A Strategy for Predicting the Performance of Supervised and Unsupervised Tabular Data Classifiers

Machine Learning algorithms that perform classification are increasingly been adopted in Information and Communication Technology (ICT) systems and infrastructures due to their capability to profile their expected behavior and detect anomalies due to ongoing errors or intrusions. Deploying a classifier for a given system requires conducting comparison and sensitivity analyses that are time-consuming, require domain expertise, and may even not achieve satisfactory classification performance, resulting in a waste of money and time for practitioners and stakeholders.
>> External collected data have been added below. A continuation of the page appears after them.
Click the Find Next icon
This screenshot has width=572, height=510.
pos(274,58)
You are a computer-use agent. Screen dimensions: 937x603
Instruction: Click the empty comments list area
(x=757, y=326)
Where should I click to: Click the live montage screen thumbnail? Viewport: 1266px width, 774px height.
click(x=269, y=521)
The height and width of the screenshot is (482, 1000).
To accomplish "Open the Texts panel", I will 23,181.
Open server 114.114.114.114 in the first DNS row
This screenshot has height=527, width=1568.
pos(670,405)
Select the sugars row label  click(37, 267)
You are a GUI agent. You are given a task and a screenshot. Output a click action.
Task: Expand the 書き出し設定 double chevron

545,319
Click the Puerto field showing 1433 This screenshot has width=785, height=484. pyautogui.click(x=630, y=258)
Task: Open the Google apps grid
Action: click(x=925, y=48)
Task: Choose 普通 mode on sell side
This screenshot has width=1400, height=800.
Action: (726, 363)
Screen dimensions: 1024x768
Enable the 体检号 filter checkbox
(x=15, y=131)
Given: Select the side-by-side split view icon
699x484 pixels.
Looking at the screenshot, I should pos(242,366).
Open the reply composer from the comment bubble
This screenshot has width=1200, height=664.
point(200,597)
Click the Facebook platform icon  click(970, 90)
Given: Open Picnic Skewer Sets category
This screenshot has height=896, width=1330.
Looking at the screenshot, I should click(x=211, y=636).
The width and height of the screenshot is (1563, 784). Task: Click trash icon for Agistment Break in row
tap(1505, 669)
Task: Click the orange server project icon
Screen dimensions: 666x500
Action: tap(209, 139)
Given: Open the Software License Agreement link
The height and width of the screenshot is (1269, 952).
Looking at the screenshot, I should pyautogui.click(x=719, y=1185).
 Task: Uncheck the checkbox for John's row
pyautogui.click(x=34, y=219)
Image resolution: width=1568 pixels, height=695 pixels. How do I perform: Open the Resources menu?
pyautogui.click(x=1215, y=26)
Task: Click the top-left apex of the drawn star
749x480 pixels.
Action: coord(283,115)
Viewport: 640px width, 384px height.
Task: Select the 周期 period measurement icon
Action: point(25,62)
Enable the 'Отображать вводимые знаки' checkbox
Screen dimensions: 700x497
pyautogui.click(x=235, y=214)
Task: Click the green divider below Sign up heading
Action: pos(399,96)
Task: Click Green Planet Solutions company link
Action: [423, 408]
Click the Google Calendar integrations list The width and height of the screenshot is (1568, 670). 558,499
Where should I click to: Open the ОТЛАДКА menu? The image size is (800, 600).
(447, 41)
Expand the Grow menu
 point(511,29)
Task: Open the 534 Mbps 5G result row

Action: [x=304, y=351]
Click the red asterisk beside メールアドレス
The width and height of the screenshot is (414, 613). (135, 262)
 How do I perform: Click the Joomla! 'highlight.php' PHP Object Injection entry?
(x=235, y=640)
This paper predicts the expected performance of classifiers without needing to select, craft, exercise, or compare them, requiring minimal expertise and machinery. Should classification performance be predicted worse than expectations, the users could focus on improving data quality and monitoring systems instead of wasting time in exercising classifiers, saving key time and money. The prediction strategy uses scores of feature rankers, which are processed by regressors to predict metrics such as Matthews Correlation Coefficient (MCC) and Area Under ROC-Curve (AUC) for quantifying classification performance. We validate our prediction strategy through a massive experimental analysis using up to 12 feature rankers that process features from 23 public datasets, creating additional variants in the process and exercising supervised and unsupervised classifiers. Our findings show that it is possible to predict the value of performance metrics for supervised or unsupervised classifiers with a mean average error (MAE) of residuals lower than 0.1 for many classification tasks. The predictors are publicly available in a Python library whose usage is straightforward and does not require domain-specific skill or expertise.